La position de M. Schäuble mis en relief la question fondamentale de la relation entre le sud et le nord de l'Europe, son approche menace  la zone euro au point de rupture. La croyance que l'euro peut être utilisé pour amener la "rééducation" économique du sud de l'Europe se révélera une erreur dangereuse - et pas seulement en Grèce. Comme les Français et les Italiens le savent bien, un tel point de vue met en péril l'ensemble du projet européen , qui a été construit sur la diversité et  la solidarité.

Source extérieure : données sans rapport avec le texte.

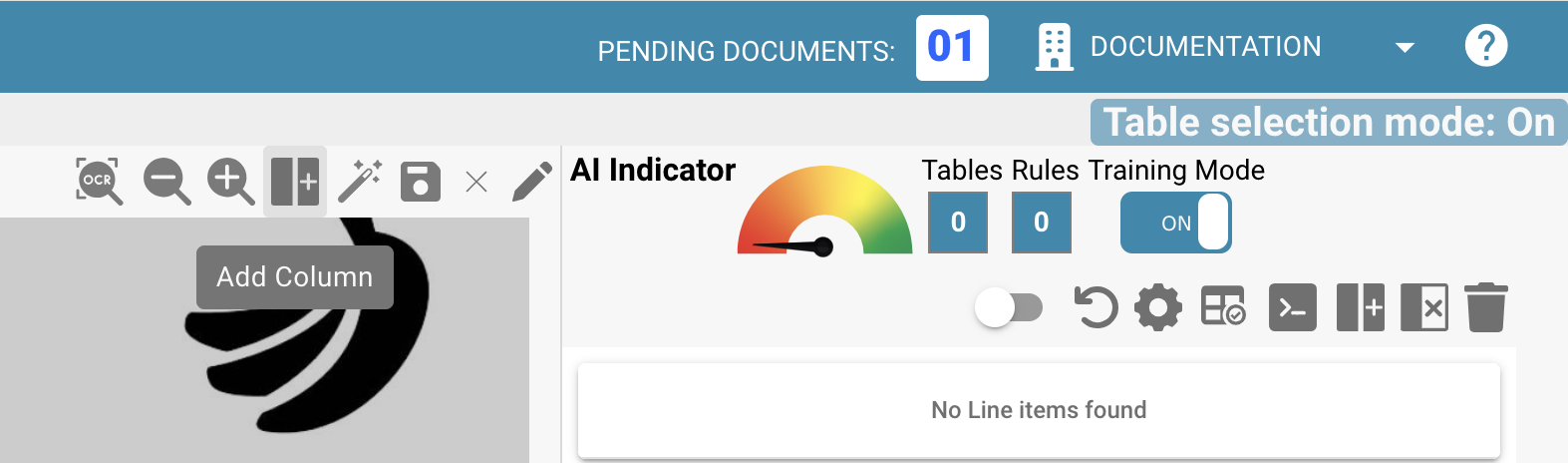The image size is (1568, 463).
Task: Open the gear settings icon
Action: 1158,307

L'Allemagne a été la grande gagnante de l'unification européenne, à la fois économiquement et politiquement. Il suffit de comparer l'histoire de l'Allemagne dans les première et deuxième moitiés du XXe siècle. L'unification de l'Allemagne de Bismarck au XIXe siècle a eu lieu à la marque grandes marées du nationalisme européen. Dans la pensée allemande, le pouvoir est devenu inextricablement associé au nationalisme et au militarisme. En conséquence, contrairement à la France, la Grande-Bretagne ou aux États-Unis, qui légitimaient leur politique étrangère en termes de «mission civilisatrice», l'Allemagne a compris sa puissance en termes de force militaire brute.

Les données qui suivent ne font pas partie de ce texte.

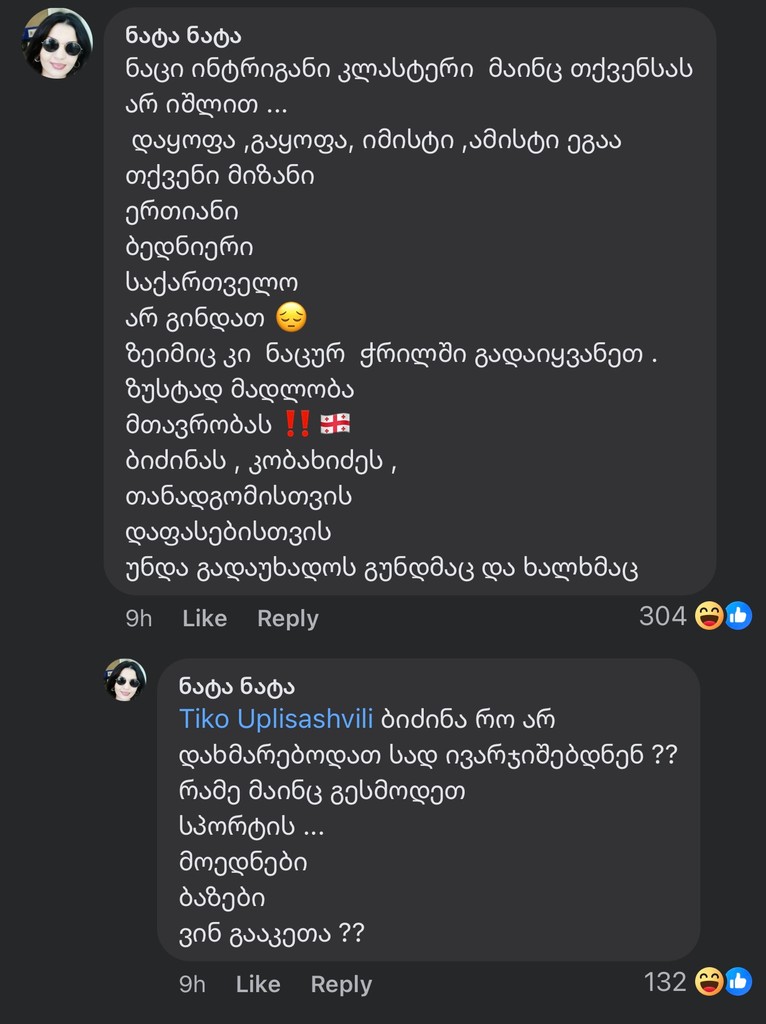Viewport: 766px width, 1024px height.
Task: Click the laughing emoji reaction on the top comment
Action: 709,617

La fondation de la deuxième, l'État-nation unifié allemand en 1989 était fondée sur l'orientation occidentale irrévocable et l'européanisation de l'Allemagne. Et l'européanisation a rempli de politique  l'ALLEMAGNE - et la remplit encore - ainsi que l'écart de  civilisation incarné dans un Etat allemand. Permettre à ce pilier de s'éroder - ou, pire, de se démolir - est une folie au plus haut point . Voilà pourquoi, dans l'UE qui a émergé dans la matinée du 13 Juillet, l'Allemagne et l'Europe à la fois ont tout à perdre.

Ce blog est personnel, la rédaction n’est pas à l’origine de ses contenus.